Recently I was approached by an architecture team to look at a home grown service bus mechanism –never mind that there were great solutions out there, they had a home grown one in the last year and blahbity blah blah.  Situations like this re-inventing the wheel are nothing new but of course being an implementation type, I shot off several questions about maintainability, performance, and business ROI that I didn’t feel they were addressing.

It became clear that the team did not know how to refactor, and the team wanted to maintain creative control to the point that it was detrimental to their project.

Now on my projects I am not against a little bit of useful complexity.  But with a lot of projects under my belt, and knowing its so rare to see something elegant, I started to scratch my head at a team that couldn’t even explain the fit of their created technology into their companies business!
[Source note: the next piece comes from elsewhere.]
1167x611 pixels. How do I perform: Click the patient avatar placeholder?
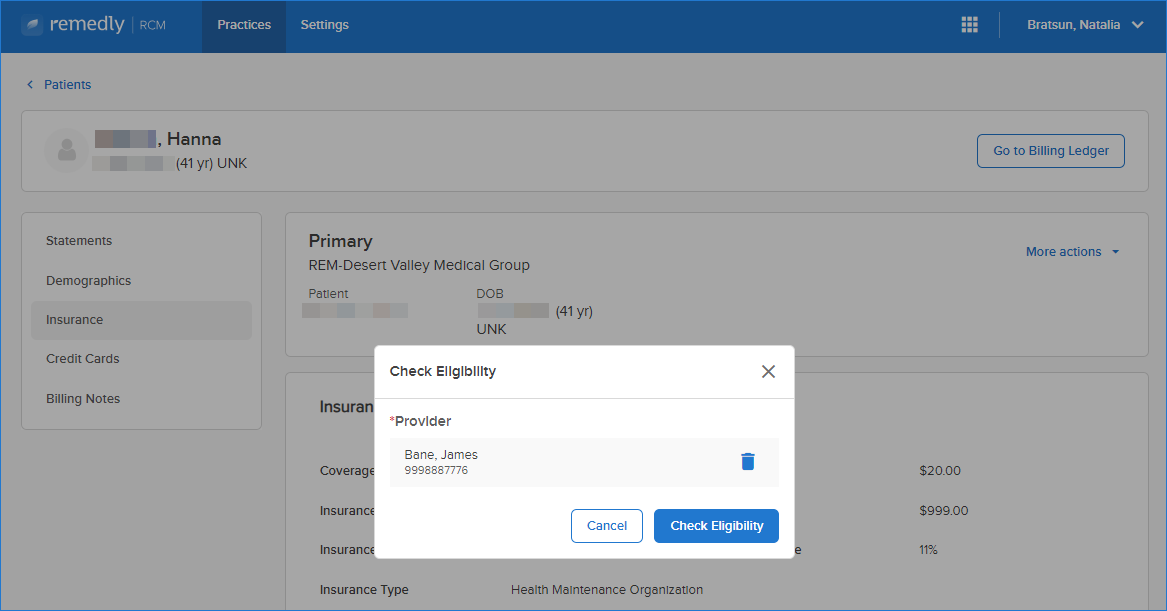[67, 150]
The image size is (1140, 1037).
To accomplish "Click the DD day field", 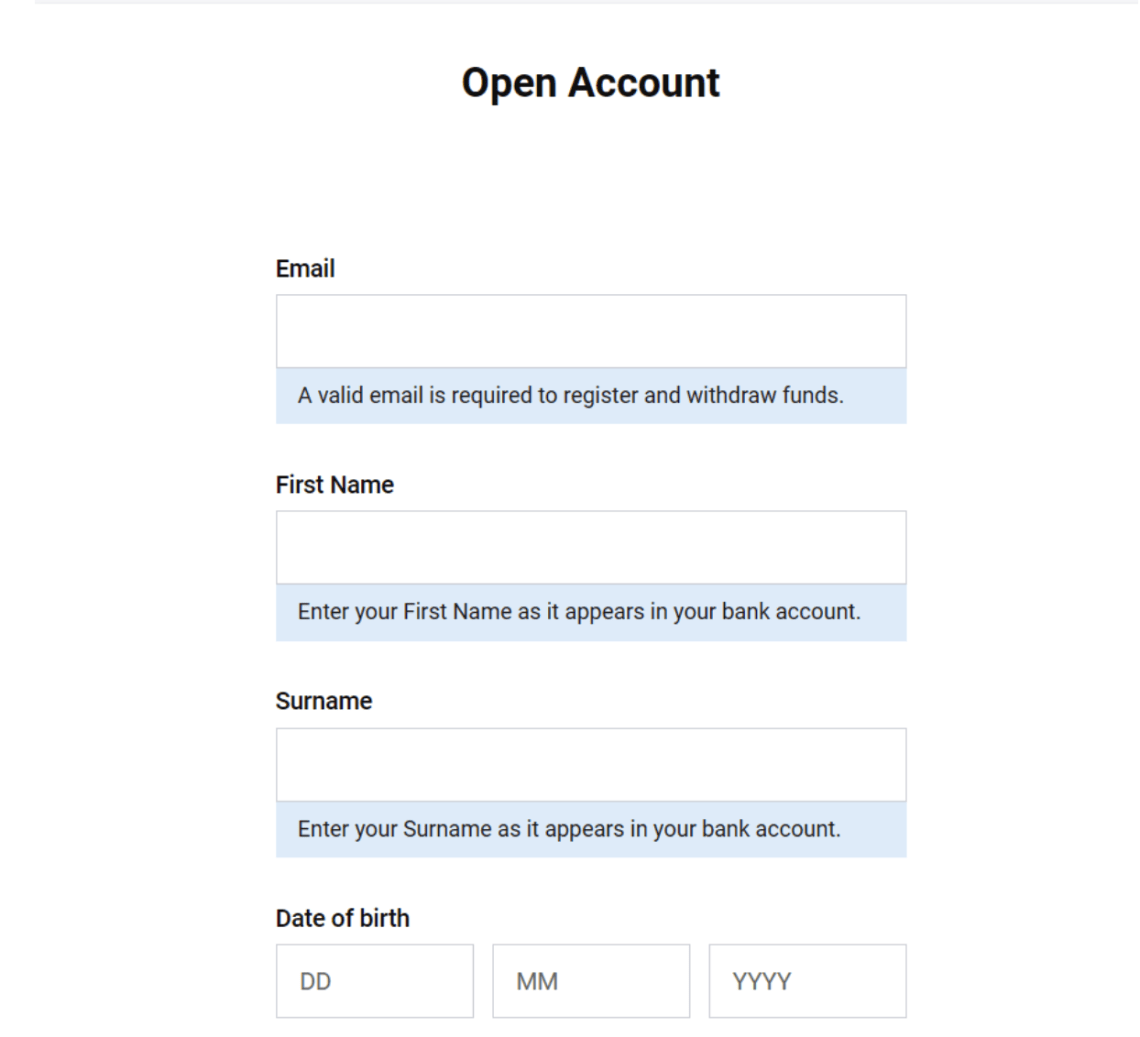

Recently I have been reading the Cathedral and the Bazaar.  In that book the author makes a statement, that Linus Torvold’s genius wasn’t creating complex hings so much as he kept things simple and did them well.  This perpetuated Linux.

We see this pattern throughout the world.  Simple, effective design like sharks and Armani suits survive the test of time.  Design can definitely be complex, or not obvious.  But complexity for complexity’s sake is a bad thing; its costly, its wasteful, and its ugly. Complexity is NOT innovation.

Its interesting to watch this code smell continue.  Every month or so I hear from them, I guess we’ll see.